Who started the Carnival? The Venetians? Brazilians? Guess again. Many attribute carnival origins to the ancient cult worship of the Greek god of wine celebration and ecstasy, Dionysus. Ancient Greeks enjoyed processions, feasts and costumes honoring Dionysus and other gods and goddesses.
Followers would dress up as satyrs, some hid their faces behind masks and generally acted wild, obscene and with ecstasy. The greek word ecstasy meaning “outside the body”. They celebrated the return of spring but also included rituals to the souls of the dead. These celebrations were not looked highly upon by the Orthodox Church. The church managed to eventually subdue the pagan importance and substitute Christian practices. The Orthodox also pay tribute to their dead with the Psychosavata or Soul Saturdays offering prayers and koliva (ritual food of boiled wheat) for the departed relatives and friends.
Ancient rites described by Greek writer Euripides
“Following the torches as they dipped and swayed in the darkness, they climbed mountain paths with head thrown back and eyes glazed, dancing to the beat of the drum which stirred their blood’ [or ‘staggered drunkenly with what was known as the Dionysos gait’]. ‘In this state of ekstasis or enthusiasmos, they abandoned themselves, dancing wildly and shouting ‘Euoi!’ [the god’s name] and at that moment of intense rapture became identified with the god himself. They became filled with his spirit and acquired divine powers” (Peter Hoyle, Delphi (London: 1967), p. 76.).
Modern Greece has been celebrating the ancient tradition of Carnival with increasing revelry each year. The Greek Carnival dates are tied to the Greek Orthodox Easter. It takes place three weeks before Lent Monday. It finishes 7 weeks before Easter. This is why the dates are different from Mardi Gras.
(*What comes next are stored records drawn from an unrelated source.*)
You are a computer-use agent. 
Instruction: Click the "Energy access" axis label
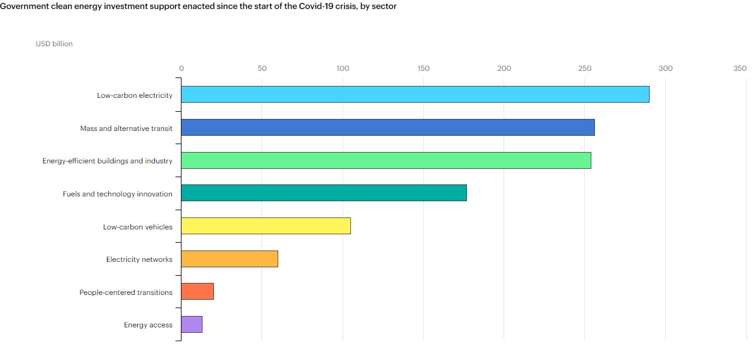148,325
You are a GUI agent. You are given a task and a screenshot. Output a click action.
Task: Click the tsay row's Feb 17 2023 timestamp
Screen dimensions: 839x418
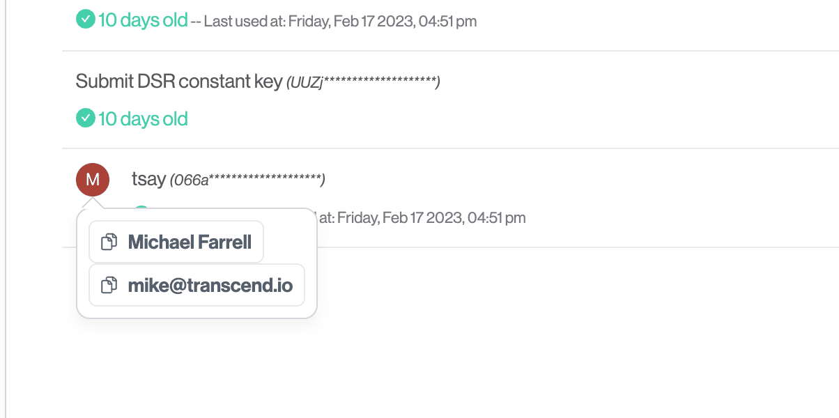(425, 218)
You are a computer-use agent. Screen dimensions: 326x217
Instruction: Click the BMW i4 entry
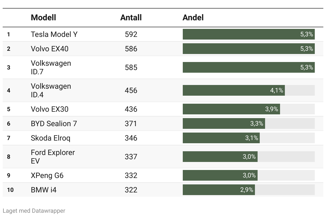(44, 190)
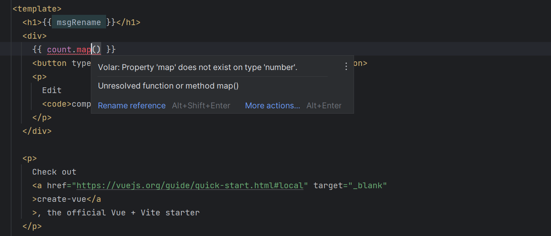Place cursor on the opening template tag
This screenshot has width=551, height=236.
(37, 9)
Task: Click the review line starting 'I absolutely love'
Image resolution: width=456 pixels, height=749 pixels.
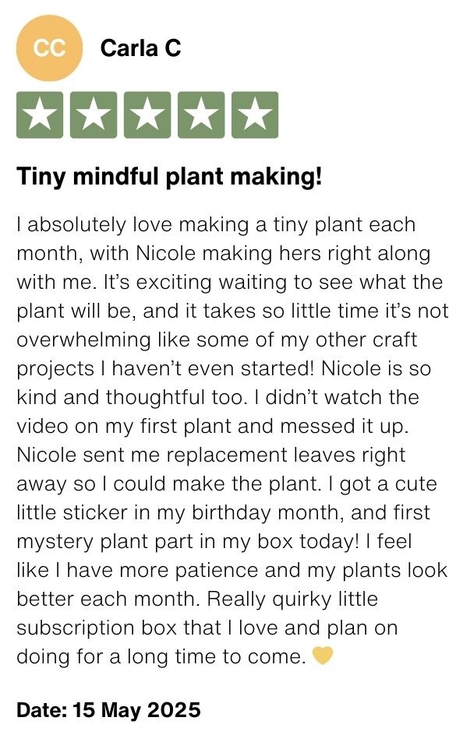Action: pos(216,225)
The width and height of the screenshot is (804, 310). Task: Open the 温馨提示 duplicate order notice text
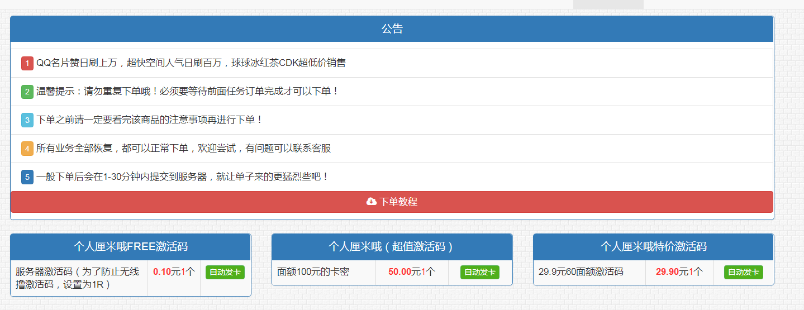pos(188,92)
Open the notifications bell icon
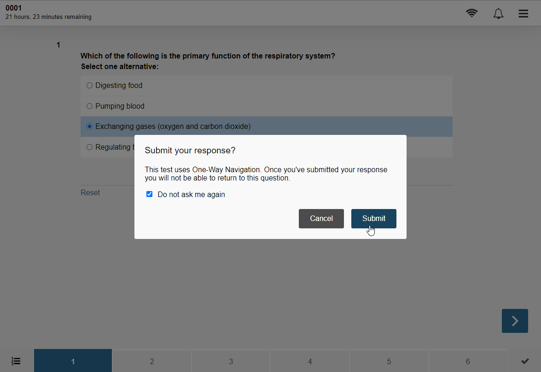 pos(498,13)
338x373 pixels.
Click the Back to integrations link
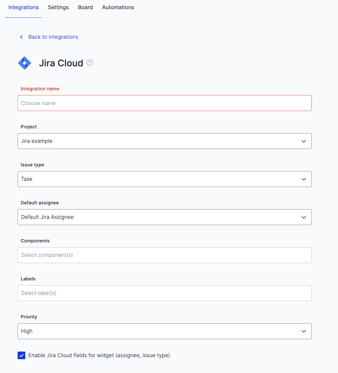pos(53,37)
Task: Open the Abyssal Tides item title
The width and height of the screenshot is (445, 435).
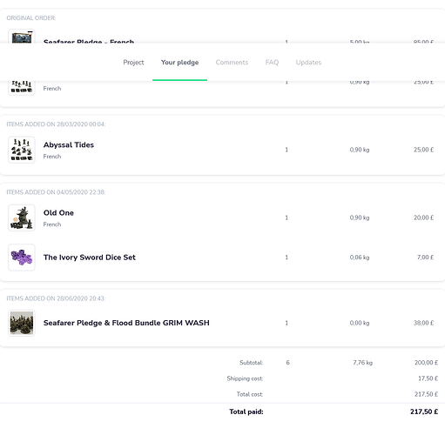Action: click(69, 145)
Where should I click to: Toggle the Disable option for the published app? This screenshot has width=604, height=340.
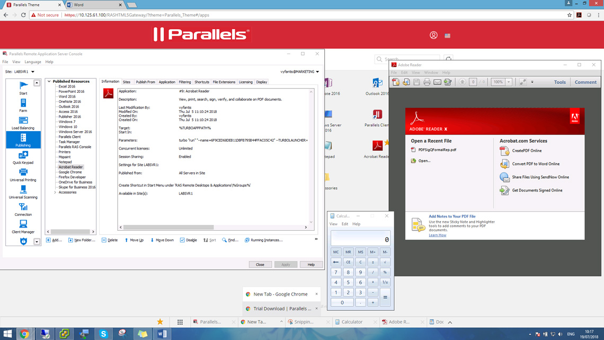(x=188, y=240)
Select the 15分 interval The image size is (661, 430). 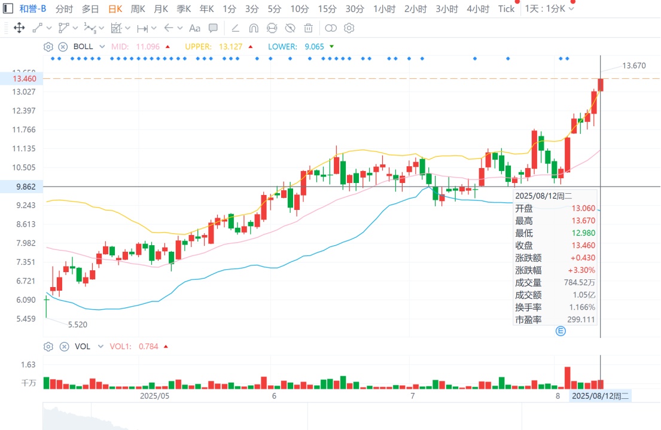pyautogui.click(x=327, y=9)
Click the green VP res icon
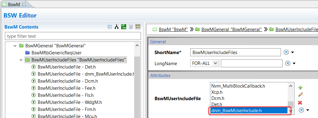 [x=123, y=27]
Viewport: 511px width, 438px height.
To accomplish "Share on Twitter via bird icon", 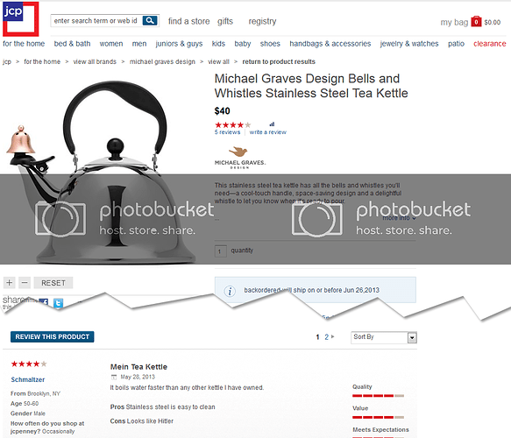I will (58, 303).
The city of Patras ranks in the top three carnival celebrations in the world next to Rio and New Orleans. Rethimno in Crete and Corfu Island are also known for fun carnival activities.
2017 Greek Carnival (Apokria) Dates
Triodion: Sunday, February 5th
Forty days before Lent, Carnival begins on Sat. night as a religious ceremony with the opening of the Triodion in church. This is a book with three sacred odes.
Tsiknopempti or “Burnt Thursday”: February 16th Tsiknopempti Weekend: Friday, February 17th – Sunday, February 19th
Everyone who’s been to New Orleans knows about “Fat Tuesday”, but in Greece they enjoy “Burnt Thursday.” It is celebrated eleven days before the beginning of Lent. The “Burnt” part refers to the grilling of meats, a big part of the celebration of this day. The weekend following “Burnt Thursday” will also have parties and other events; technically, that Sunday is the last allowable day for eating meat and is sometimes called “Meat-eating Sunday”. You will find it difficult to find a free table in good restaurants at this time.
Tyrofagos (Cheese-eating ) Thursday: February 23rd
Meat is not allowed this day.
The Main Carnival Weekend Friday February 24th-Sunday February 26th
This is the largest carnival celebration with plenty of costumed parties and parades.
Clean Monday (also known as Ash Monday): February 27th
This is family-oriented and the last day of carnival. Many children fly kites on this day. All food eaten is “pure”, without blood shedding. Cuttlefish, squid, fish roe and a flat bread called Lagana is often consumed.